• _STATED GOAL_
Return every line of the listing below verbatim, with nothing changed, added or left out.
..........
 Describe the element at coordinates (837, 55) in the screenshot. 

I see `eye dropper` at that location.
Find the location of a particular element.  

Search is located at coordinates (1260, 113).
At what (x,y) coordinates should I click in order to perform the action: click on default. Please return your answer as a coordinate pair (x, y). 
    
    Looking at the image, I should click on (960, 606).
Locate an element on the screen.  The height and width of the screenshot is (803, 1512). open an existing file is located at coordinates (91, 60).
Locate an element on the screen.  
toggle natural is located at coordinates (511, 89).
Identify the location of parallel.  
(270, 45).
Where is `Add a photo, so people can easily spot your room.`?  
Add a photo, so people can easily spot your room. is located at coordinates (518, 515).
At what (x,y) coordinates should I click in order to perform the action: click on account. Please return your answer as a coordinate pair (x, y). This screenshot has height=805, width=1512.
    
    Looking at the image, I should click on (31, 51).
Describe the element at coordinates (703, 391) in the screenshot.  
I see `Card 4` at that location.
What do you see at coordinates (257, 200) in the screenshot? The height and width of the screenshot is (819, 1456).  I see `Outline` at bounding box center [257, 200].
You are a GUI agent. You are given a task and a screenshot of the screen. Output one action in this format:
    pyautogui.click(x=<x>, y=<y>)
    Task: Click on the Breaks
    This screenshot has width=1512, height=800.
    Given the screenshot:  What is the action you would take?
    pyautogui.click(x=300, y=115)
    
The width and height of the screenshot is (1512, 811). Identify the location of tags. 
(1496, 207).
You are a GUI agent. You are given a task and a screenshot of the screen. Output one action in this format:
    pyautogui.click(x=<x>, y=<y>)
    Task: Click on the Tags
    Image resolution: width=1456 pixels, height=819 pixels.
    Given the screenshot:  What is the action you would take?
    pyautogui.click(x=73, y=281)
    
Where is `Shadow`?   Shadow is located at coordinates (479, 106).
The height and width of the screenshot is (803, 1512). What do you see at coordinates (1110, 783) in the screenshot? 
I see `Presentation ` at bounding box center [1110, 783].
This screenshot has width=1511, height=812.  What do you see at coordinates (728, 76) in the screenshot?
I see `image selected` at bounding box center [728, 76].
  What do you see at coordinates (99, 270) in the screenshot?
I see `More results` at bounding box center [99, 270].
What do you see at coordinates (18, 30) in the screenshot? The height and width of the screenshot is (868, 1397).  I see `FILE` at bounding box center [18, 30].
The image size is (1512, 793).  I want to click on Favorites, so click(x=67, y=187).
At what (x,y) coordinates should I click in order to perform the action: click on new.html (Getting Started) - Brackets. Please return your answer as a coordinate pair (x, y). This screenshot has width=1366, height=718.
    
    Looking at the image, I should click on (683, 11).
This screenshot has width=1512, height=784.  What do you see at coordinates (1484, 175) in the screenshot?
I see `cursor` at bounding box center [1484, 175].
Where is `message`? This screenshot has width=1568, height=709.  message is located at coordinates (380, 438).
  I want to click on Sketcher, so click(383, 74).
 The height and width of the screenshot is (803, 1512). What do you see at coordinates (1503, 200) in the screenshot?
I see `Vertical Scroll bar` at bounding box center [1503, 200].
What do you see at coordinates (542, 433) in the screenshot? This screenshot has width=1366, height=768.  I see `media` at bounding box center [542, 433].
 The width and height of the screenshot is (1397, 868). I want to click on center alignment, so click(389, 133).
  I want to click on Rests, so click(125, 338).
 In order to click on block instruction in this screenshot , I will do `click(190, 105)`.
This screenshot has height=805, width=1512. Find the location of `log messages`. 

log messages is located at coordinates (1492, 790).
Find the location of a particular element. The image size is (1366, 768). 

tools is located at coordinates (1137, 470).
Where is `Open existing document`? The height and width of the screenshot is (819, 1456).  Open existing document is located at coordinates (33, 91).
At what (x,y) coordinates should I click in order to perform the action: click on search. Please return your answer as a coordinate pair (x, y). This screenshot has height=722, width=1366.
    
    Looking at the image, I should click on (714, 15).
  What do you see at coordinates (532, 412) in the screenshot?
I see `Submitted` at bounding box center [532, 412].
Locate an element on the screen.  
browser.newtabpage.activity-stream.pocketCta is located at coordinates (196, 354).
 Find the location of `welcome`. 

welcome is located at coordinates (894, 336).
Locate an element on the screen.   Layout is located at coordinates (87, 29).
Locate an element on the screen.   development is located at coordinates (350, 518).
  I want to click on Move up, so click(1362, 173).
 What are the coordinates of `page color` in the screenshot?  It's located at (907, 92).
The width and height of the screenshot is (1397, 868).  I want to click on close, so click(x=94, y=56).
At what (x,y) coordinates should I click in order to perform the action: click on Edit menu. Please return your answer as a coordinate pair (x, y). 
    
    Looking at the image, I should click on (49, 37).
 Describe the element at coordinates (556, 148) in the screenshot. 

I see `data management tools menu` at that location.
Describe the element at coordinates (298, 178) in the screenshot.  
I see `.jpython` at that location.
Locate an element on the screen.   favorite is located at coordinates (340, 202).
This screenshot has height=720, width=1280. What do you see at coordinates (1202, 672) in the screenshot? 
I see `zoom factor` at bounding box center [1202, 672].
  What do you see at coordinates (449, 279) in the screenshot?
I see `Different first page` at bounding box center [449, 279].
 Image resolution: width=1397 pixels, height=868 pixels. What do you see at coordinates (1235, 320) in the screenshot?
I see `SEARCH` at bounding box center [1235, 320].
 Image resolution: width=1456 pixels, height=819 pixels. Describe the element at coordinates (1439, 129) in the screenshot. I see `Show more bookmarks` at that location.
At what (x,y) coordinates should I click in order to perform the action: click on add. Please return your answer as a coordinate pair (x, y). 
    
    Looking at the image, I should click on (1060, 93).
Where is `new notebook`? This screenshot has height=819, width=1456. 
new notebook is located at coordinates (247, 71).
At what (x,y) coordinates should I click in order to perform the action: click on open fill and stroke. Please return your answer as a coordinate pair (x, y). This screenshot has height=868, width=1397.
..........
• _REPLY TO THE TASK_
 Describe the element at coordinates (837, 55) in the screenshot. 

I see `eye dropper` at that location.
Find the location of a particular element.  

Search is located at coordinates (1260, 113).
At what (x,y) coordinates should I click in order to perform the action: click on default. Please return your answer as a coordinate pair (x, y). 
    
    Looking at the image, I should click on (960, 606).
Locate an element on the screen.  The height and width of the screenshot is (803, 1512). open an existing file is located at coordinates (91, 60).
Locate an element on the screen.  
toggle natural is located at coordinates (511, 89).
Identify the location of parallel.  
(270, 45).
Where is `Add a photo, so people can easily spot your room.`?  
Add a photo, so people can easily spot your room. is located at coordinates (518, 515).
At what (x,y) coordinates should I click in order to perform the action: click on account. Please return your answer as a coordinate pair (x, y). This screenshot has height=805, width=1512.
    
    Looking at the image, I should click on (31, 51).
Describe the element at coordinates (703, 391) in the screenshot.  
I see `Card 4` at that location.
What do you see at coordinates (257, 200) in the screenshot? The height and width of the screenshot is (819, 1456).  I see `Outline` at bounding box center [257, 200].
You are a GUI agent. You are given a task and a screenshot of the screen. Output one action in this format:
    pyautogui.click(x=<x>, y=<y>)
    Task: Click on the Breaks
    This screenshot has width=1512, height=800.
    Given the screenshot:  What is the action you would take?
    pyautogui.click(x=300, y=115)
    
The width and height of the screenshot is (1512, 811). Identify the location of tags. 
(1496, 207).
You are a GUI agent. You are given a task and a screenshot of the screen. Output one action in this format:
    pyautogui.click(x=<x>, y=<y>)
    Task: Click on the Tags
    Image resolution: width=1456 pixels, height=819 pixels.
    Given the screenshot:  What is the action you would take?
    pyautogui.click(x=73, y=281)
    
Where is `Shadow`?   Shadow is located at coordinates (479, 106).
The height and width of the screenshot is (803, 1512). What do you see at coordinates (1110, 783) in the screenshot? 
I see `Presentation ` at bounding box center [1110, 783].
This screenshot has width=1511, height=812.  What do you see at coordinates (728, 76) in the screenshot?
I see `image selected` at bounding box center [728, 76].
  What do you see at coordinates (99, 270) in the screenshot?
I see `More results` at bounding box center [99, 270].
What do you see at coordinates (18, 30) in the screenshot? The height and width of the screenshot is (868, 1397).  I see `FILE` at bounding box center [18, 30].
The image size is (1512, 793).  I want to click on Favorites, so click(x=67, y=187).
At what (x,y) coordinates should I click in order to perform the action: click on new.html (Getting Started) - Brackets. Please return your answer as a coordinate pair (x, y). This screenshot has width=1366, height=718.
    
    Looking at the image, I should click on (683, 11).
This screenshot has width=1512, height=784.  What do you see at coordinates (1484, 175) in the screenshot?
I see `cursor` at bounding box center [1484, 175].
Where is `message`? This screenshot has width=1568, height=709.  message is located at coordinates (380, 438).
  I want to click on Sketcher, so click(383, 74).
 The height and width of the screenshot is (803, 1512). What do you see at coordinates (1503, 200) in the screenshot?
I see `Vertical Scroll bar` at bounding box center [1503, 200].
What do you see at coordinates (542, 433) in the screenshot? This screenshot has width=1366, height=768.  I see `media` at bounding box center [542, 433].
 The width and height of the screenshot is (1397, 868). I want to click on center alignment, so click(389, 133).
  I want to click on Rests, so click(125, 338).
 In order to click on block instruction in this screenshot , I will do `click(190, 105)`.
This screenshot has height=805, width=1512. Find the location of `log messages`. 

log messages is located at coordinates (1492, 790).
Find the location of a particular element. The image size is (1366, 768). 

tools is located at coordinates (1137, 470).
Where is `Open existing document`? The height and width of the screenshot is (819, 1456).  Open existing document is located at coordinates (33, 91).
At what (x,y) coordinates should I click in order to perform the action: click on search. Please return your answer as a coordinate pair (x, y). This screenshot has height=722, width=1366.
    
    Looking at the image, I should click on (714, 15).
  What do you see at coordinates (532, 412) in the screenshot?
I see `Submitted` at bounding box center [532, 412].
Locate an element on the screen.  
browser.newtabpage.activity-stream.pocketCta is located at coordinates (196, 354).
 Find the location of `welcome`. 

welcome is located at coordinates (894, 336).
Locate an element on the screen.   Layout is located at coordinates (87, 29).
Locate an element on the screen.   development is located at coordinates (350, 518).
  I want to click on Move up, so click(1362, 173).
 What are the coordinates of `page color` in the screenshot?  It's located at (907, 92).
The width and height of the screenshot is (1397, 868).  I want to click on close, so click(x=94, y=56).
At what (x,y) coordinates should I click in order to perform the action: click on Edit menu. Please return your answer as a coordinate pair (x, y). 
    
    Looking at the image, I should click on (49, 37).
 Describe the element at coordinates (556, 148) in the screenshot. 

I see `data management tools menu` at that location.
Describe the element at coordinates (298, 178) in the screenshot.  
I see `.jpython` at that location.
Locate an element on the screen.   favorite is located at coordinates (340, 202).
This screenshot has height=720, width=1280. What do you see at coordinates (1202, 672) in the screenshot? 
I see `zoom factor` at bounding box center [1202, 672].
  What do you see at coordinates (449, 279) in the screenshot?
I see `Different first page` at bounding box center [449, 279].
 Image resolution: width=1397 pixels, height=868 pixels. What do you see at coordinates (1235, 320) in the screenshot?
I see `SEARCH` at bounding box center [1235, 320].
 Image resolution: width=1456 pixels, height=819 pixels. Describe the element at coordinates (1439, 129) in the screenshot. I see `Show more bookmarks` at that location.
At what (x,y) coordinates should I click in order to perform the action: click on add. Please return your answer as a coordinate pair (x, y). 
    
    Looking at the image, I should click on (1060, 93).
Where is `new notebook`? This screenshot has height=819, width=1456. 
new notebook is located at coordinates (247, 71).
At what (x,y) coordinates should I click in order to perform the action: click on open fill and stroke. Please return your answer as a coordinate pair (x, y). This screenshot has height=868, width=1397.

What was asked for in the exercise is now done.